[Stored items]
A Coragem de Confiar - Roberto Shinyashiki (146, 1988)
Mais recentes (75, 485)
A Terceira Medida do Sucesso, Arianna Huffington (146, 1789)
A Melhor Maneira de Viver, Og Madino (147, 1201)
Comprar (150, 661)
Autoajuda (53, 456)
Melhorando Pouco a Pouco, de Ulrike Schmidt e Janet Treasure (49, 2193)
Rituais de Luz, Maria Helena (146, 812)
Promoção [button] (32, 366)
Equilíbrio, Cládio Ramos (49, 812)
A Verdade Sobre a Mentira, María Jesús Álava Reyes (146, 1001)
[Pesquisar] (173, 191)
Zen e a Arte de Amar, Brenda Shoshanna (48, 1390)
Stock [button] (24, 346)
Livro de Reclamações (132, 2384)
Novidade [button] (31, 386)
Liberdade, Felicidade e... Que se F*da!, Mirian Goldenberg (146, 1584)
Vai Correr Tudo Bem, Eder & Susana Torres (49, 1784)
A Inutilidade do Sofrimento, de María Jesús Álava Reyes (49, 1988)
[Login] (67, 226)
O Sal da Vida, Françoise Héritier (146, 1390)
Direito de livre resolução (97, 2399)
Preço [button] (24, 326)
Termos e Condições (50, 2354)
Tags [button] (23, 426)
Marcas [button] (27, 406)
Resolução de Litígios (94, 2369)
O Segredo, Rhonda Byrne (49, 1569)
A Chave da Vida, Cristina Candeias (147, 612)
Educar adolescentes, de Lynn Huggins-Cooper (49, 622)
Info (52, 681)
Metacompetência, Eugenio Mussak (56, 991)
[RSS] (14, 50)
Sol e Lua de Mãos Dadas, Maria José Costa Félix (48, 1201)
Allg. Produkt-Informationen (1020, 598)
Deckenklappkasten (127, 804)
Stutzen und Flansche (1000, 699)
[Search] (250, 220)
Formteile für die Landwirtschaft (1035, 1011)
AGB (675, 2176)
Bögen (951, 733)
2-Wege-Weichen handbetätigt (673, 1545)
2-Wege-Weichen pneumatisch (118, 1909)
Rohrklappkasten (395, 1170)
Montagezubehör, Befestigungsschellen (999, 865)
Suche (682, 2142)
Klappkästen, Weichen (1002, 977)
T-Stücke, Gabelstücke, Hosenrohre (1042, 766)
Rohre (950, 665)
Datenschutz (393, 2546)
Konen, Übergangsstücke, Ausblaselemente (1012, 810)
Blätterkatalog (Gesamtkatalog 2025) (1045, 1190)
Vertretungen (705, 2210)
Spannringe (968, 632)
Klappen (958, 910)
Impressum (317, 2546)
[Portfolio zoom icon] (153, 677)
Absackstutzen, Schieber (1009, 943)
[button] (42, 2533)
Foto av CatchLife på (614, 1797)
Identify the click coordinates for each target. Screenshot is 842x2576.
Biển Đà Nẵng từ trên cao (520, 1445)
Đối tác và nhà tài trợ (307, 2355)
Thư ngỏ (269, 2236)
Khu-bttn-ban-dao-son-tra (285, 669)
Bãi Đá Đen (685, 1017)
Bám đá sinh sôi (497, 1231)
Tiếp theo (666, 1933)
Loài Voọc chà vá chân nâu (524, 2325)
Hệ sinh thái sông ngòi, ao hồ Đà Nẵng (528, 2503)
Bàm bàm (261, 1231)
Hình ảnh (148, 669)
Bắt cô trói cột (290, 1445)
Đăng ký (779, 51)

Exercise aim:
Output an exact copy of each record.

Task solution:
A Coragem de Confiar - Roberto Shinyashiki (146, 1988)
Mais recentes (75, 485)
A Terceira Medida do Sucesso, Arianna Huffington (146, 1789)
A Melhor Maneira de Viver, Og Madino (147, 1201)
Comprar (150, 661)
Autoajuda (53, 456)
Melhorando Pouco a Pouco, de Ulrike Schmidt e Janet Treasure (49, 2193)
Rituais de Luz, Maria Helena (146, 812)
Promoção [button] (32, 366)
Equilíbrio, Cládio Ramos (49, 812)
A Verdade Sobre a Mentira, María Jesús Álava Reyes (146, 1001)
[Pesquisar] (173, 191)
Zen e a Arte de Amar, Brenda Shoshanna (48, 1390)
Stock [button] (24, 346)
Livro de Reclamações (132, 2384)
Novidade [button] (31, 386)
Liberdade, Felicidade e... Que se F*da!, Mirian Goldenberg (146, 1584)
Vai Correr Tudo Bem, Eder & Susana Torres (49, 1784)
A Inutilidade do Sofrimento, de María Jesús Álava Reyes (49, 1988)
[Login] (67, 226)
O Sal da Vida, Françoise Héritier (146, 1390)
Direito de livre resolução (97, 2399)
Preço [button] (24, 326)
Termos e Condições (50, 2354)
Tags [button] (23, 426)
Marcas [button] (27, 406)
Resolução de Litígios (94, 2369)
O Segredo, Rhonda Byrne (49, 1569)
A Chave da Vida, Cristina Candeias (147, 612)
Educar adolescentes, de Lynn Huggins-Cooper (49, 622)
Info (52, 681)
Metacompetência, Eugenio Mussak (56, 991)
[RSS] (14, 50)
Sol e Lua de Mãos Dadas, Maria José Costa Félix (48, 1201)
Allg. Produkt-Informationen (1020, 598)
Deckenklappkasten (127, 804)
Stutzen und Flansche (1000, 699)
[Search] (250, 220)
Formteile für die Landwirtschaft (1035, 1011)
AGB (675, 2176)
Bögen (951, 733)
2-Wege-Weichen handbetätigt (673, 1545)
2-Wege-Weichen pneumatisch (118, 1909)
Rohrklappkasten (395, 1170)
Montagezubehör, Befestigungsschellen (999, 865)
Suche (682, 2142)
Klappkästen, Weichen (1002, 977)
T-Stücke, Gabelstücke, Hosenrohre (1042, 766)
Rohre (950, 665)
Datenschutz (393, 2546)
Konen, Übergangsstücke, Ausblaselemente (1012, 810)
Blätterkatalog (Gesamtkatalog 2025) (1045, 1190)
Vertretungen (705, 2210)
Spannringe (968, 632)
Klappen (958, 910)
Impressum (317, 2546)
[Portfolio zoom icon] (153, 677)
Absackstutzen, Schieber (1009, 943)
[button] (42, 2533)
Foto av CatchLife på (614, 1797)
Identify the click coordinates for each target. Screenshot is 842x2576.
Biển Đà Nẵng từ trên cao (520, 1445)
Đối tác và nhà tài trợ (307, 2355)
Thư ngỏ (269, 2236)
Khu-bttn-ban-dao-son-tra (285, 669)
Bãi Đá Đen (685, 1017)
Bám đá sinh sôi (497, 1231)
Tiếp theo (666, 1933)
Loài Voọc chà vá chân nâu (524, 2325)
Hệ sinh thái sông ngòi, ao hồ Đà Nẵng (528, 2503)
Bàm bàm (261, 1231)
Hình ảnh (148, 669)
Bắt cô trói cột (290, 1445)
Đăng ký (779, 51)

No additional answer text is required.